Title: Engineering Spin Hall Nano-oscillators for Neuromorphic Computing Applications
Overview
- Date:Starts 22 November 2024, 09:00Ends 22 November 2024, 10:00
- Location:
- Language:English
Main supervisors:
Saroj Prasad Dash, Professor, Quantum Device Physics
Johan Åkerman, Professor, Institutionen för fysik (GU)
Supervisor: Samuel Lara Avila, Senior Researcher, Quantum Device Physics
Examiner:
Dag Winkler, Full Professor, Quantum Device Physics
Abstract:
Over the past decade, spintronic oscillators have gained significant attention as promising candidates for unconventional computing technologies [1]. This is largely due to their high non-linearity, compatibility with CMOS technology, and their ability to synchronize both with external signals and with one another. Among these, nano-constriction spin Hall nano oscillators (NC SHNOs) — composed of a heavy metal (HM) and a ferromagnet (FM) — stand out for their ease of nano-fabrication, broad frequency tunability, and strong mutual synchronization.
In SHNOs, the HM generates a spin current via the spin Hall effect, producing a spin-orbit torque (SOT) on the FM. This torque induces magnetization auto-oscillations, which are subsequently converted into time-varying resistance through anisotropic magneto-resistance (AMR), enabling electrical readout of the output signal.
Despite their potential, SHNOs have faced a key challenge: low output power, which limits their applicability in areas such as neuromorphic computing. One plausible explanation lies in the thermal management of the nano-constriction area, where the current density is highest. To address this, using a high-thermal-conductivity substrate like silicon carbide (SiC) allows for improved heat dissipation. This enables the application of higher current to the device, which, in turn, permits the use of thicker FM layers. As a result, output power has been increased almost 100 times compared to previously reported values for a single SHNO [2].

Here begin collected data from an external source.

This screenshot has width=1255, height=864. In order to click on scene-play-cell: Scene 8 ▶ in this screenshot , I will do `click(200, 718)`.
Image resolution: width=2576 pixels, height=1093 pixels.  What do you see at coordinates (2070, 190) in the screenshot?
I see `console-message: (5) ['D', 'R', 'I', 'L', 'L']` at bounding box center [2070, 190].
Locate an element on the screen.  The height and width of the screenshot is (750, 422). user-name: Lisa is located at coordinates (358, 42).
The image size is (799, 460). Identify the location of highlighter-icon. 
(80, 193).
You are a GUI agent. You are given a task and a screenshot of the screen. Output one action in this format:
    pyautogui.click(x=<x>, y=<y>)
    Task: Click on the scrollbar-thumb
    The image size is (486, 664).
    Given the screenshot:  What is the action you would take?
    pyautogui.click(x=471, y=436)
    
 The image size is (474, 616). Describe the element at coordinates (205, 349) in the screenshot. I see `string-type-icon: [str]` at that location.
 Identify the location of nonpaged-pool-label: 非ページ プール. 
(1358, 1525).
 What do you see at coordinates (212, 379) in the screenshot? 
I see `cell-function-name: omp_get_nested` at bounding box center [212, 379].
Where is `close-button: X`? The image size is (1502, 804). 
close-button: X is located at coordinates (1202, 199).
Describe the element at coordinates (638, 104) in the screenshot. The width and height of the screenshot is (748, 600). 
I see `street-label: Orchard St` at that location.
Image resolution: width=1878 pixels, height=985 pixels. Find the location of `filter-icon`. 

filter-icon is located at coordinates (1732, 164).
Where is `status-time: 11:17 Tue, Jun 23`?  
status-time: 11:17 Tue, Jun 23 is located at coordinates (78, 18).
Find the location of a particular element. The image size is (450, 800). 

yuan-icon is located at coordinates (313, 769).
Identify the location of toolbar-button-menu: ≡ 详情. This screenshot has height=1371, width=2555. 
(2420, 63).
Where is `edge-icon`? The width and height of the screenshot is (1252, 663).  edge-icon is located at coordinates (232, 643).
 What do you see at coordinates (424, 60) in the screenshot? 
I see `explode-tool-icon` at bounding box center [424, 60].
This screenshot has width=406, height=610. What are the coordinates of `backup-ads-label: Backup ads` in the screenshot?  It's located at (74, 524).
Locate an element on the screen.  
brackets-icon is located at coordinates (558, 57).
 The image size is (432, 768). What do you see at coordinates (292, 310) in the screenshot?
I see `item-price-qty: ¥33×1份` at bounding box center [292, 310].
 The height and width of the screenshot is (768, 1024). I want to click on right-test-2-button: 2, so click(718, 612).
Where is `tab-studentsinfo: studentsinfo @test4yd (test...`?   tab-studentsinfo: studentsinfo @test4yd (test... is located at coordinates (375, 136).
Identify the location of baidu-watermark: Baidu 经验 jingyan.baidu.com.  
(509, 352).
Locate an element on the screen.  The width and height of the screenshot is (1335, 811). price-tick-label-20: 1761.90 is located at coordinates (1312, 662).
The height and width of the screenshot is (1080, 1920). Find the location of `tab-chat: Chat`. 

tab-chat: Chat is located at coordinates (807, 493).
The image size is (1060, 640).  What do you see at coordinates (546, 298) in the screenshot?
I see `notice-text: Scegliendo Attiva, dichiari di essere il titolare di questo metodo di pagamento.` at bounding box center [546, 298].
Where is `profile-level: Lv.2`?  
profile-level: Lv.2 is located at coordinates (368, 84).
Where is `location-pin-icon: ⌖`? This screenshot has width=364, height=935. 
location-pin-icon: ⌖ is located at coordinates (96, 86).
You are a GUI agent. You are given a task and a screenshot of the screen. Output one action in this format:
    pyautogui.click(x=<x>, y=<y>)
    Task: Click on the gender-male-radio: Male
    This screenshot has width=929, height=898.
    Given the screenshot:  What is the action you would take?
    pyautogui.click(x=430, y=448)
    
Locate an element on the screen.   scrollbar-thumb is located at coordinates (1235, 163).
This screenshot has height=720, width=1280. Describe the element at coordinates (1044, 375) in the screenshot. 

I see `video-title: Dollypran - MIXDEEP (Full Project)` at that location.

These high-output-power SHNOs open new pathways for applications such as physical reservoir computing (PRC). Their high non-linearity with respect to electrical current and magnetic fields makes them particularly effective for transformation tasks [3]. However, prediction tasks require memory integration to achieve accurate results.
To incorporate memory into SHNO-based reservoirs, one approach is to combine them with memristor gates. Memristors can store information efficiently through their resistance states: low resistance state (LRS) or high resistance state (HRS). This enables precise tuning of the SHNO’s frequency via the gate. However, placing the gate directly on top of the SHNO can cause irreversible damage to the FM layer due to the formation of memristive filaments. To mitigate this issue, the gates are fabricated away from the NC area. This approach achieves frequency tunability that exceeds previous reports by more than threefold [4].
In conclusion, addressing SHNO challenges such as low output power and enabling memory functionality unlocks new possibilities in efficient and accurate neuromorphic computing, and brings these devices closer to practical applications.
[1] Kumar A., et al. "Mutual Synchronization in Spin-Torque and Spin Hall Nano-oscillators." Nanomagnets as Dynamical Systems: Physics and Applications (2024): 143-182.
[2] Khademi M., et al., in preparation
[3] Sud A., Kumar A., Khademi M., in preparation
[4] Khademi M., et al. "Large Non-Volatile Frequency Tuning of Spin Hall Nano-Oscillators using Circular Memristive Nano-Gates." IEEE Electron Device Letters (2023).